Example: Machine Learning Project with GPU Support

# Initialize project
pixi init ml-project --format pyproject
cd ml-project

# Add base dependencies
pixi add python=3.11 numpy pandas scikit-learn matplotlib jupyter

# Add CPU PyTorch
pixi add --platform linux-64 --platform osx-arm64 pytorch torchvision cpuonly -c pytorch

# Create GPU feature
pixi add --feature gpu pytorch-cuda=11.8 -c pytorch -c nvidia

# Add development tools
pixi add --feature dev pytest black mypy

# Configure environments in pyproject.toml
cat >> pyproject.toml << 'EOF'

[tool.pixi.environments]
default = { solve-group = "default" }
gpu = { features = ["gpu"], solve-group = "default" }
dev = { features = ["dev"], solve-group = "default" }
EOF

# Install and run
pixi install
pixi run python train.py          # uses default (CPU)
pixi run --environment gpu python train.py  # uses GPU

Patterns

Pattern 1: Converting Existing Projects to Pixi

Scenario: You have an existing project with requirements.txt or environment.yml

Solution:

# From requirements.txt
cd existing-project
pixi init --format pyproject

# Import from requirements.txt
while IFS= read -r package; do
    # Skip comments and empty lines
    [[ "$package" =~ ^#.*$ ]] || [[ -z "$package" ]] && continue

    # Try conda first, fallback to PyPI
    pixi add "$package" 2>/dev/null || pixi add --pypi "$package"
done < requirements.txt

# From environment.yml
pixi init --format pyproject --import-environment environment.yml

# Verify installation
pixi install
pixi run python -c "import numpy, pandas, scipy; print('Success!')"
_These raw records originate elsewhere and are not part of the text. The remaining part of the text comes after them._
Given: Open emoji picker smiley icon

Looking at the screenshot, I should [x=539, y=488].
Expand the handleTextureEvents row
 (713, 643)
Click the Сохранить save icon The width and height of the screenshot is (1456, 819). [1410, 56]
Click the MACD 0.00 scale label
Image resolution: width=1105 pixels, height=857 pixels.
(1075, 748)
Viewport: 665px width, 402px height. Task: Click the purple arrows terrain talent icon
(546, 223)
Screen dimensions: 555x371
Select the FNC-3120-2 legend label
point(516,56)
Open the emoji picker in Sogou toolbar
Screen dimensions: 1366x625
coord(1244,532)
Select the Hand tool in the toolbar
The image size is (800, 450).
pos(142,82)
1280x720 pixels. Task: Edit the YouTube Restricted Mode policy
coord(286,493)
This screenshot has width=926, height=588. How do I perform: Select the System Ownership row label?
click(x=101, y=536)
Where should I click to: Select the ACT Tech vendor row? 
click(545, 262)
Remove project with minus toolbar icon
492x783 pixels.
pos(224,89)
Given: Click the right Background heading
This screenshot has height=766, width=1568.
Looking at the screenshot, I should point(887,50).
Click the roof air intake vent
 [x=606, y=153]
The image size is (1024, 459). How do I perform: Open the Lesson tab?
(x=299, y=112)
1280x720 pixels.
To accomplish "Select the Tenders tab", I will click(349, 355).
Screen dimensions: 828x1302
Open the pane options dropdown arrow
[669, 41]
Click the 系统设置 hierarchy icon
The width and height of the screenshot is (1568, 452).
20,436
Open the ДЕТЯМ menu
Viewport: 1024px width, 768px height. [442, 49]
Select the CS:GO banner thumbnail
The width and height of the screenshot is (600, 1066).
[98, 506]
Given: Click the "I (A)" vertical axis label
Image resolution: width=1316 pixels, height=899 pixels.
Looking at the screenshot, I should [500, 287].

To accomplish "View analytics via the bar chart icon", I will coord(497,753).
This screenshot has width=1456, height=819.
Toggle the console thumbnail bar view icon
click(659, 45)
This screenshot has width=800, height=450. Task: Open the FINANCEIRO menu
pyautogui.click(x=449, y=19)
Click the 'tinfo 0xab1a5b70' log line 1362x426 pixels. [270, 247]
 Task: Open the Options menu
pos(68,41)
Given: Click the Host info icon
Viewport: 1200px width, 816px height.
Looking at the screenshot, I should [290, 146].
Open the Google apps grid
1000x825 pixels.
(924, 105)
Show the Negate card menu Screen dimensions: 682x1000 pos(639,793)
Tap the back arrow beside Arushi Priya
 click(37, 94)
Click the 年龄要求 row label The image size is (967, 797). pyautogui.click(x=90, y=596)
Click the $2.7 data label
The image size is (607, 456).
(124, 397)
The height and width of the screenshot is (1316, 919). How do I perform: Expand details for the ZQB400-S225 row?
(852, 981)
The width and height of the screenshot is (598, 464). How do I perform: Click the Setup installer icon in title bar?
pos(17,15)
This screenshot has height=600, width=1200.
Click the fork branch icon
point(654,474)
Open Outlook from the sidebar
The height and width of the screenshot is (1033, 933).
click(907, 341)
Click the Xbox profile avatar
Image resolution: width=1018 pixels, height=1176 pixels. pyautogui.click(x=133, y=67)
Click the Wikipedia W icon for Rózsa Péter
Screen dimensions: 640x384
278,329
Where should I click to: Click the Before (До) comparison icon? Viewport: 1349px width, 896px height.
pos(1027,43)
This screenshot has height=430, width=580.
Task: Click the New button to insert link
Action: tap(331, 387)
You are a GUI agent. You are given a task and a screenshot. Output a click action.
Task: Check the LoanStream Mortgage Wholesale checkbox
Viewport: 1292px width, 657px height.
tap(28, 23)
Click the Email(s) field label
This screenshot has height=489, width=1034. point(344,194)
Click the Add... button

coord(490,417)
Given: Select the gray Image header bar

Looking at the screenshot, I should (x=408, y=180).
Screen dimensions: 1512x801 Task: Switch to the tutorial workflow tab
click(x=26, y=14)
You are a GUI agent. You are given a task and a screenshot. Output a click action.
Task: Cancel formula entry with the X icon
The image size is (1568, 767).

Best Practice: Review generated pyproject.toml and organize dependencies:

  • Core runtime dependencies → [project.dependencies]
  • PyPI-only packages → [tool.pixi.pypi-dependencies]
  • Development tools → [tool.pixi.feature.dev.dependencies]

Pattern 2: Multi-Environment Scientific Workflow

Scenario: Different environments for development, testing, production, and GPU computing

Implementation:

[project]
name = "research-pipeline"
version = "0.1.0"
dependencies = [
    "python>=3.11",
    "numpy>=1.24",
    "pandas>=2.0",
    "xarray>=2023.1",
]

# Development tools
[tool.pixi.feature.dev.dependencies]
ipython = ">=8.0"
jupyter = ">=1.0"
ruff = ">=0.1"

[tool.pixi.feature.dev.pypi-dependencies]
jupyterlab-vim = ">=0.16"

# Testing tools
[tool.pixi.feature.test.dependencies]
pytest = ">=7.4"
pytest-cov = ">=4.1"
pytest-xdist = ">=3.3"
hypothesis = ">=6.82"

# GPU dependencies
[tool.pixi.feature.gpu.dependencies]
pytorch-cuda = "11.8.*"
cudatoolkit = "11.8.*"

[tool.pixi.feature.gpu.pypi-dependencies]
nvidia-ml-py = ">=12.0"

# Production optimizations
[tool.pixi.feature.prod.dependencies]
python = "3.11.*"  # pin exact version

# Define environments combining features
[tool.pixi.environments]
default = { solve-group = "default" }
dev = { features = ["dev"], solve-group = "default" }
test = { features = ["test"], solve-group = "default" }
gpu = { features = ["gpu"], solve-group = "gpu" }
gpu-dev = { features = ["gpu", "dev"], solve-group = "gpu" }
prod = { features = ["prod"], solve-group = "prod" }

# Tasks for each environment
[tool.pixi.tasks]
dev-notebook = { cmd = "jupyter lab", env = { JUPYTER_CONFIG_DIR = ".jupyter" } }
test = "pytest tests/ -v --cov=src"
test-parallel = "pytest tests/ -n auto"
train-cpu = "python train.py --device cpu"
train-gpu = "python train.py --device cuda"
benchmark = "python benchmark.py"

Usage:

# Development
pixi run --environment dev dev-notebook

# Testing
pixi run --environment test test

# GPU training
pixi run --environment gpu train-gpu

# Production
pixi run --environment prod benchmark

Pattern 3: Scientific Library Development

Scenario: Developing a scientific Python package with proper packaging, testing, and documentation

Structure:

[build-system]
requires = ["hatchling"]
build-backend = "hatchling.build"

[project]
name = "mylib"
version = "0.1.0"
description = "Scientific computing library"
dependencies = [
    "numpy>=1.24",
    "scipy>=1.11",
]

[project.optional-dependencies]
viz = ["matplotlib>=3.7", "seaborn>=0.12"]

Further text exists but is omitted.